- Given text
Orchestrating Long-Running AI Workflows
It started as one big prompt
Snaptrude lets architects describe buildings in natural language and have an AI generate them inside a live collaborative canvas. Type "design a 300-bed hospital with a central atrium" and the system builds out departments, floor layouts, spatial arrangements, and structural grids.
When we first shipped this, it was a single monolithic LLM call. Everything packed into one prompt, one response, one long wait. For small inputs it worked. For real projects it fell apart. Context windows overflowed. The model lost coherence halfway through. And users sat staring at a spinner for 20 to 30 minutes with no sense of progress.
We deployed it, watched users use it, and the feedback was immediate: this feels like a black box. We knew we had to fix it.
Problem one: users couldn't see anything happening
The first thing users complained about wasn't the quality — it was the silence. No indication of what the AI was doing, no partial results, nothing to look at until the whole thing was done. On longer generations they'd refresh the page thinking it had crashed.
We broke the monolithic call into a sequence of focused steps — site analysis, department generation, space layout, floor assignment, structural grid, and more. Each step had a single responsibility and streamed its output as it ran. The moment a step completed, results appeared on the canvas. Users could watch the building take shape in real time.

- Source material
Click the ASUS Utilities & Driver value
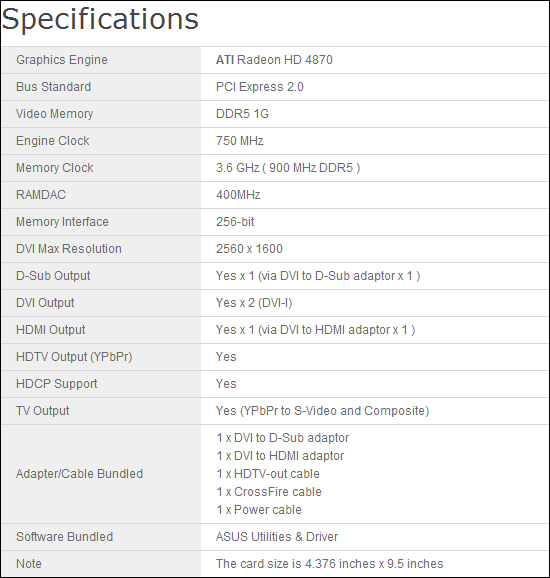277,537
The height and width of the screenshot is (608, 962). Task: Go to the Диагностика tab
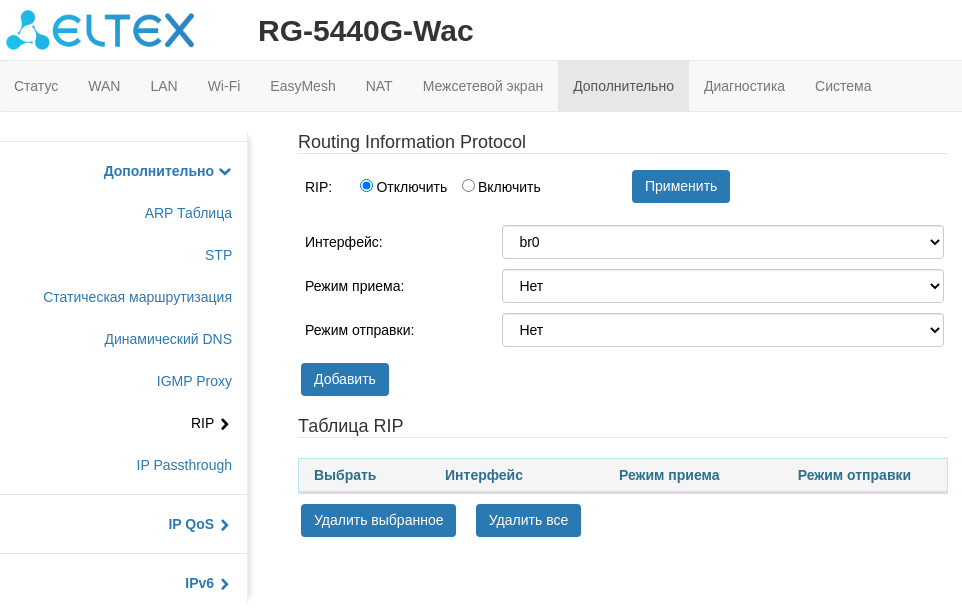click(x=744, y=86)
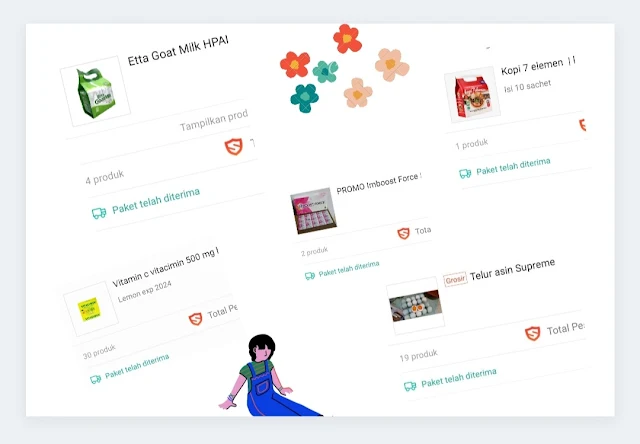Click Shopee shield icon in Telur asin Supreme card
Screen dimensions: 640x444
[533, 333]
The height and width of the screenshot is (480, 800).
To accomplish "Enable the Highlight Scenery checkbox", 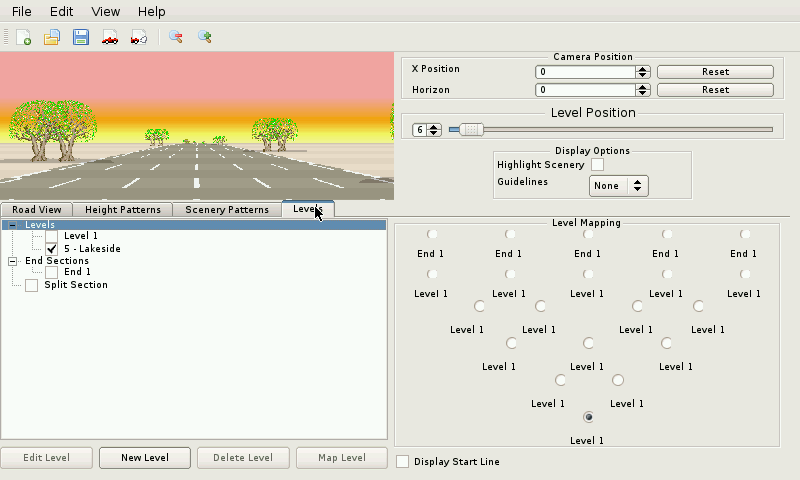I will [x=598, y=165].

--

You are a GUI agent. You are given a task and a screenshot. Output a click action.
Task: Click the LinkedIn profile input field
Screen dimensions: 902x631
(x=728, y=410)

- What needs to be done
Can you return, word for word, the stretch of the AI workflow article that begins at the words "Orchestrating Long-Running AI" and stops after "sense of progress."?

- Result for this exercise
Orchestrating Long-Running AI Workflows
It started as one big prompt
Snaptrude lets architects describe buildings in natural language and have an AI generate them inside a live collaborative canvas. Type "design a 300-bed hospital with a central atrium" and the system builds out departments, floor layouts, spatial arrangements, and structural grids.
When we first shipped this, it was a single monolithic LLM call. Everything packed into one prompt, one response, one long wait. For small inputs it worked. For real projects it fell apart. Context windows overflowed. The model lost coherence halfway through. And users sat staring at a spinner for 20 to 30 minutes with no sense of progress.